The Maryland cancer center was the first in the Maryland-Washington, D.C.-Virginia region to offer CAR T-cell therapy to treat lymphoma, a blood cancer, after having been involved in trials to show its effectiveness.

The FDA recently approved it to treat lymphoma in patients whose chemotherapy failed once rather than multiple times, giving patients earlier access, said Dr. Aaron Rapoport, director of the transplant and cellular therapy program at the Maryland cancer center.

In all, the University of Maryland center is using the treatment on 250 patients.

“More than half of those patients had no other option and are likely cured of their cancer,” Rapoport said. “This turned out to be highly effective for patients, and we were one of the leading centers demonstrating that.”

Rapoport said there are many other advances in the works at Maryland and elsewhere, and some are likely to be available by the time the new cancer center opens in 2025. They also may be given in outpatient settings rather than involving hospital stays.

To prepare for that, the new center will feature an expanded outpatient center for bone marrow transplants and other immunotherapies. A cell-processing laboratory that handles patients’ blood will be on site. There also will be an urgent care area where cancer patients can go instead of the emergency room.

Such additions were among the changes made with input from medical and other staff and the community, said Cullen, the center’s director.

The expanded patient care areas will supplement research areas largely housed nearby in the hospital.

That research will press on during construction, and will involve collaborations with other institutions including Johns Hopkins Medicine.

Dr. William Nelson, director of Hopkins’ Sidney Kimmel Comprehensive Cancer Center, said institutions have long shared their work to make advances.

In the 1970s, researchers looked at what could kill cancer in a lab dish and determined “how much of that stuff we could get into a person without too much collateral damage,” Nelson said.

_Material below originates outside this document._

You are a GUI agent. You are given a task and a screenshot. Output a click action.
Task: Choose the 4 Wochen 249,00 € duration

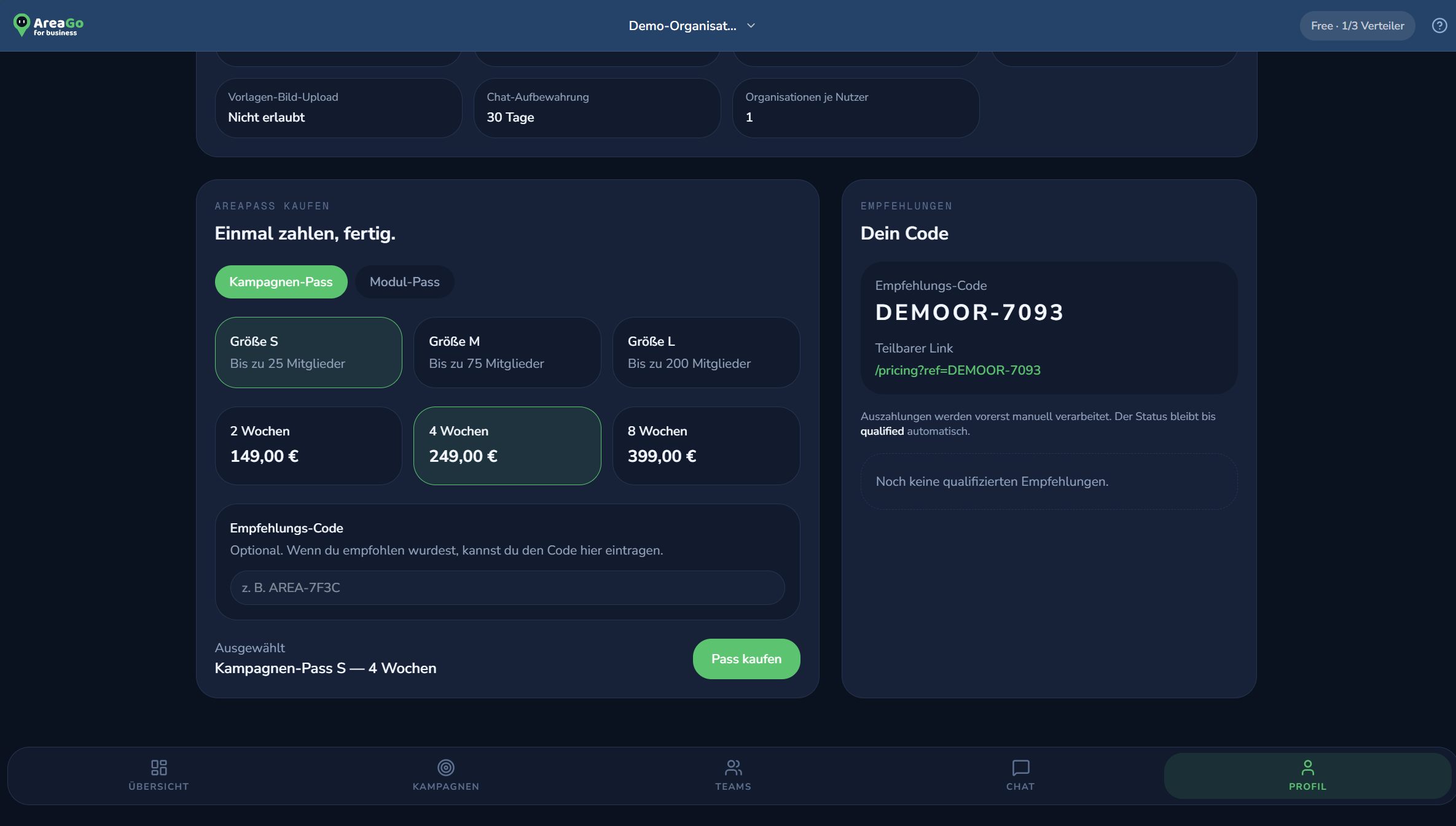point(507,446)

It cured some cancer but also damaged other organs, made hair fall out and made people feel sick, he said.

Today doctors have and are developing new tools: They can inventory gene defects in cancer patients, target specific gene defects with therapies, improve the technology to better diagnose cancer and determine which drugs will or won’t work on specific patients. And that’s on top of new immunotherapies.

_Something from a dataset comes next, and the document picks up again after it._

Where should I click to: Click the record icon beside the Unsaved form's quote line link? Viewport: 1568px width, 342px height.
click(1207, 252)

Nelson said Hopkins, Maryland and other institutions need to figure out how to seize opportunities like government moonshot and private dollars to build on progress. Collaboration is one big way.

Hopkins scientists recently announced they were awarded $8 million for novel cancer research. It’s part of a $50 million award from the Break Through Cancer research foundation to five top cancer centers that will work together on cures for pancreatic, ovarian and brain cancers.

They hope to accelerate research like scientists did with the mRNA vaccines against COVID-19 in less than a year. Then they need to ensure any new treatments are delivered as comfortably and equitably as possible.

“Take a disease like breast cancer. You never need to be in the hospital overnight, for a mammogram, biopsy, lumpectomy, chemo, hormonal therapy,” Nelson said. “People have lives to live. Go get in, get seen and get back to work or home. That’s the future.”